• SOURCE TEXT:
►

During the walk she spoke not just about the trees and flowers but also delved into the insects and fungi that depend on them, help them, and sometimes destroy them.
“It’s nice to know that they have something like this around,” said Somerset resident Connie Brodeur. “Because I like to walk, and I like to learn things.”
“It’s terrific. She is so knowledgeable, it’s amazing,” said Dartmouth resident and DNRT member Sandy Martin, who has been coming to the DNRT walks for years. “I’m learning a lot of stuff I’ve never heard of before.”
DNRT Development and Outreach Specialist Kendra Murray noted, “We’ve really increased what we’ve done over the past couple of years.”
The land trust organization tries to run about a dozen events per season — except in the summer.
“It gets really hot, and it gets buggy,” Murray admitted. “But generally [we do] at least two a month all other seasons, even in winter.”
They’ve proven very popular.
“We’ve been selling out of all of our walks,” she said. “Something we’ve never had to do in the past is require pre-registration, because we have limited parking. And of course if we only have one walk leader, we can’t have 70 people following them.”
With a staff of only five, Murray said, DNRT won’t be adding any more events to the calendar.
“We’re still doing quite a bit,” she said. “We’re always trying different things to see what people like.”
And for those who manage to make it on the list, it’s quite an experience.
“I live in Tiverton, and we have tons of trails and land trusts,” said Cheryl Carpenter. “But we don’t have any public [walks]. Like they do maybe two times a year, but you’ve got to be part of a special group.”
“I love it,” she continued. “It’s so great to be out with nature...it just makes such a huge difference in your life.”

◄

• EXERCISE TASK A: Transcribe the stretch of the land trust walk article from "During the walk" through "in the summer.".
• EXERCISE TASK B: Give the full name of every person named in the land trust walk article.
This location data is separate material, unrelated to the land trust walk article.

Word and element location data:
►

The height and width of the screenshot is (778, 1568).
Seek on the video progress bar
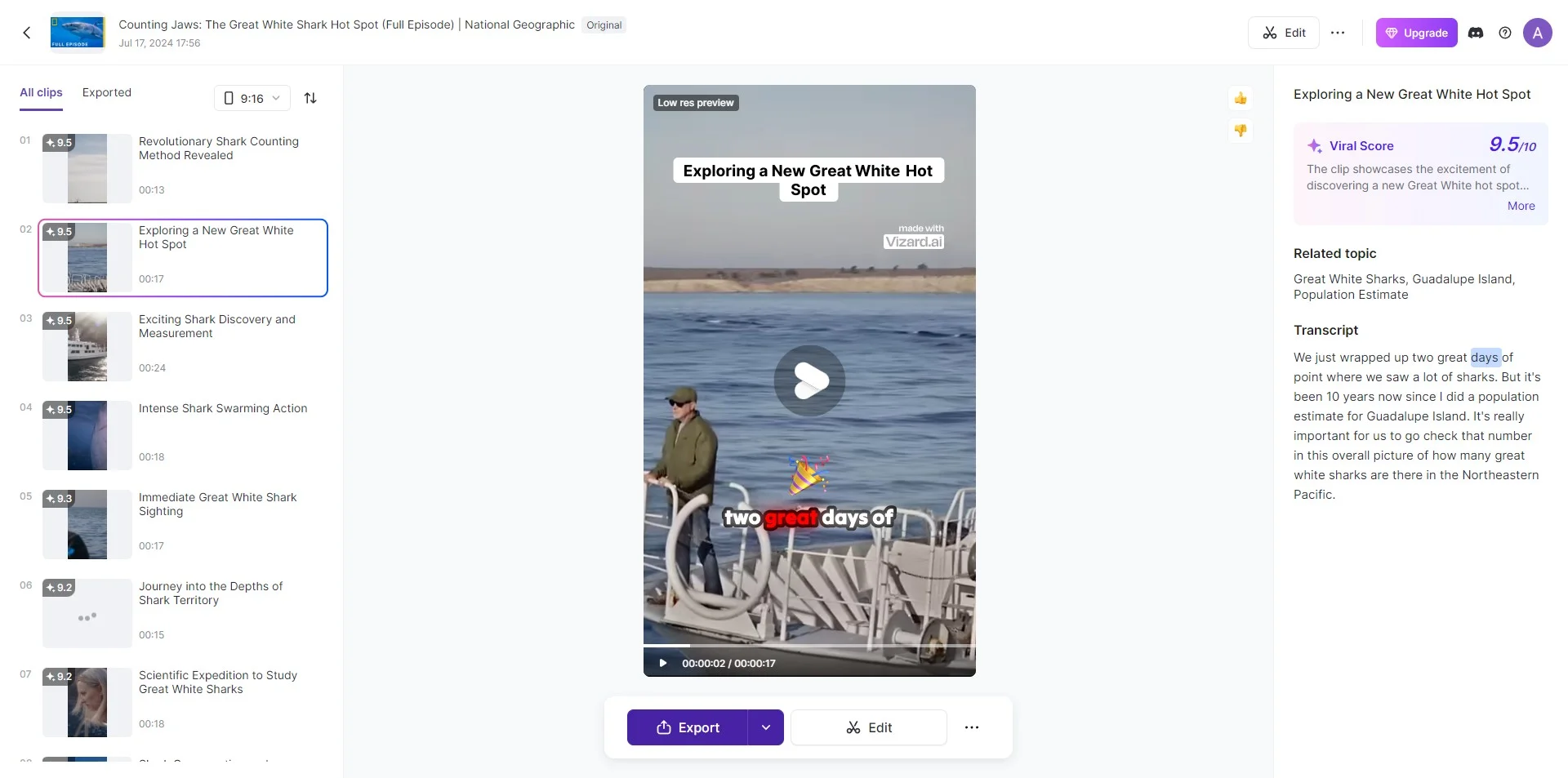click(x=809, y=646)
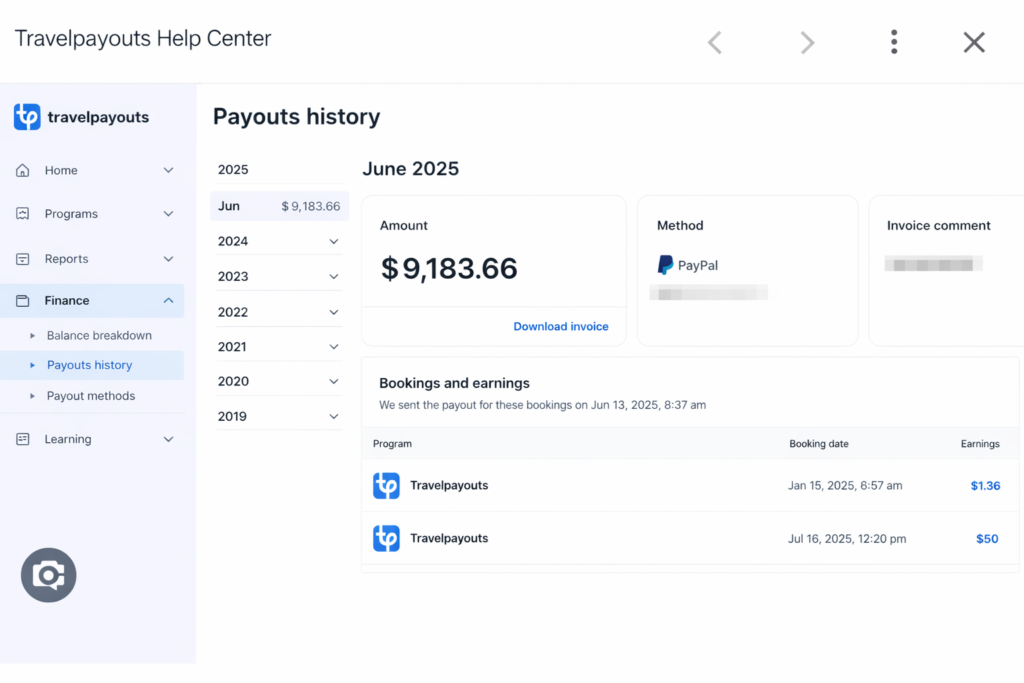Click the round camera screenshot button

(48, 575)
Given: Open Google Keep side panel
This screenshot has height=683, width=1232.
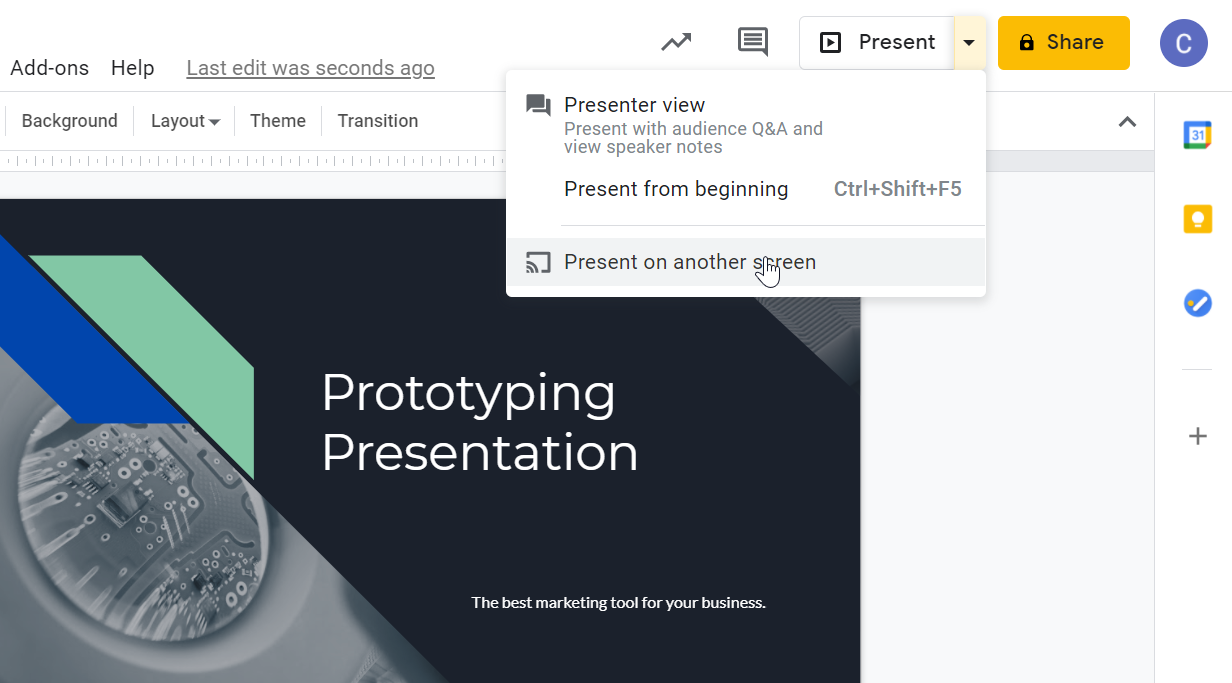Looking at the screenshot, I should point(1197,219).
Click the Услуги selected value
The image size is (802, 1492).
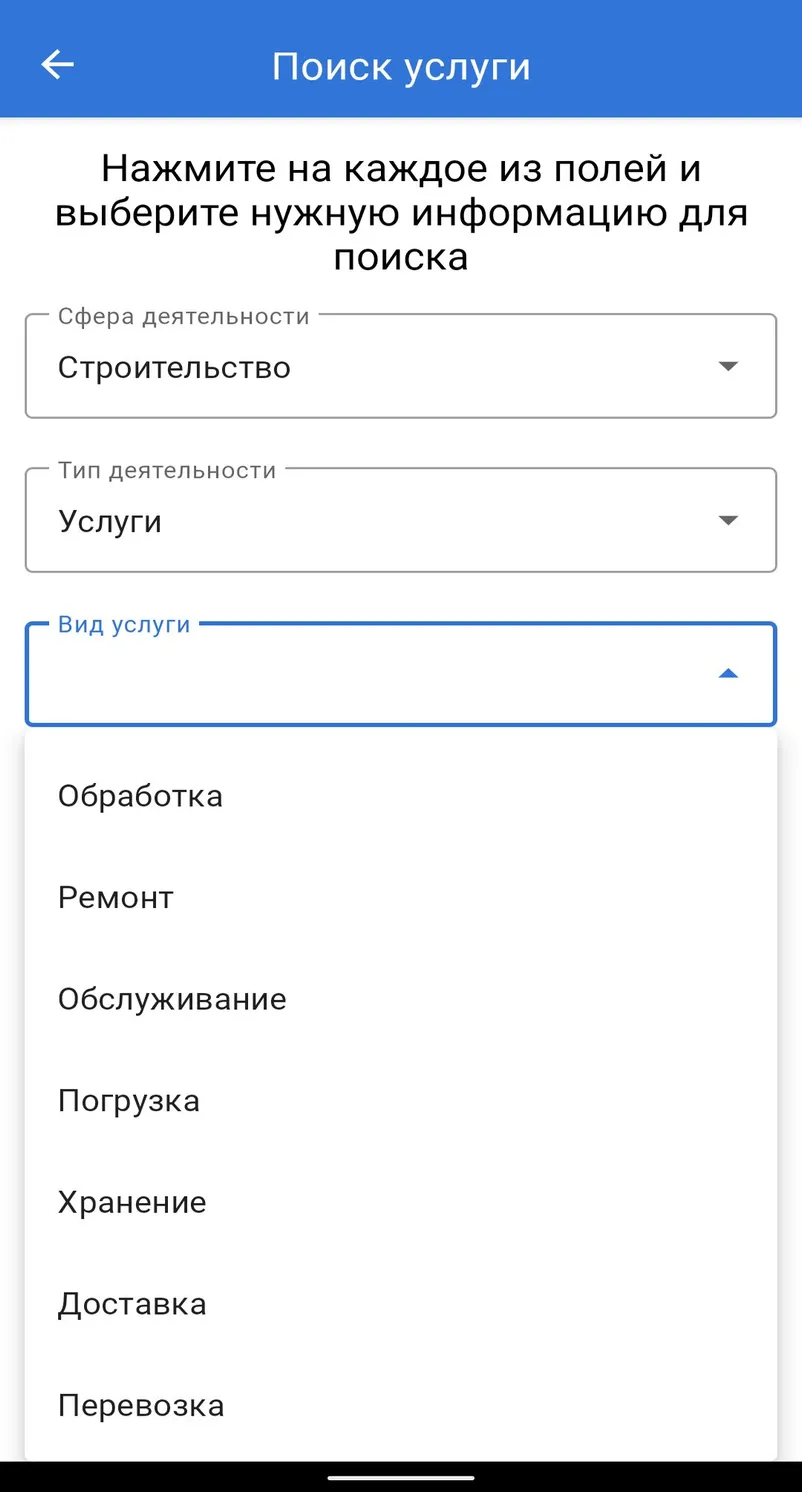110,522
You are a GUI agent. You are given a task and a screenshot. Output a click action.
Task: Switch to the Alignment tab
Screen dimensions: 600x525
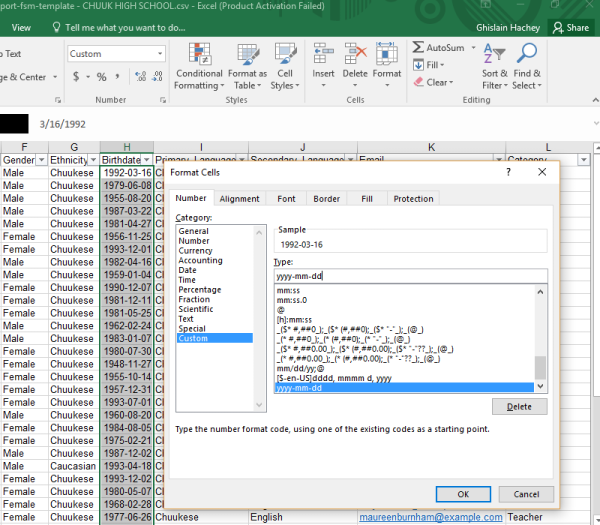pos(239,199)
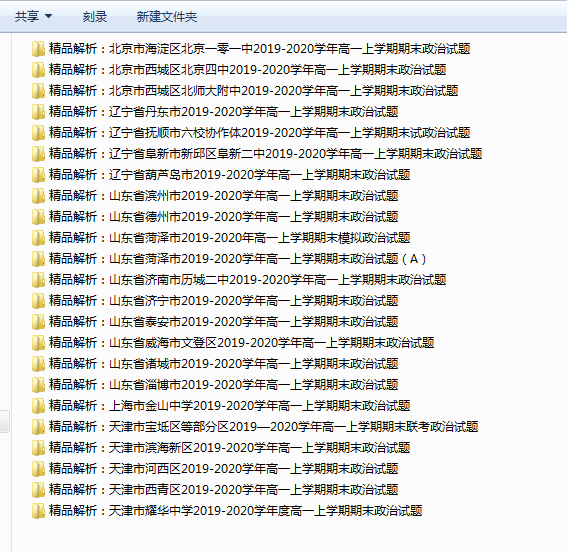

◄

• SOLUTION A:
During the walk she spoke not just about the trees and flowers but also delved into the insects and fungi that depend on them, help them, and sometimes destroy them.
“It’s nice to know that they have something like this around,” said Somerset resident Connie Brodeur. “Because I like to walk, and I like to learn things.”
“It’s terrific. She is so knowledgeable, it’s amazing,” said Dartmouth resident and DNRT member Sandy Martin, who has been coming to the DNRT walks for years. “I’m learning a lot of stuff I’ve never heard of before.”
DNRT Development and Outreach Specialist Kendra Murray noted, “We’ve really increased what we’ve done over the past couple of years.”
The land trust organization tries to run about a dozen events per season — except in the summer.

• SOLUTION B: Connie Brodeur, Sandy Martin, Kendra Murray, Cheryl Carpenter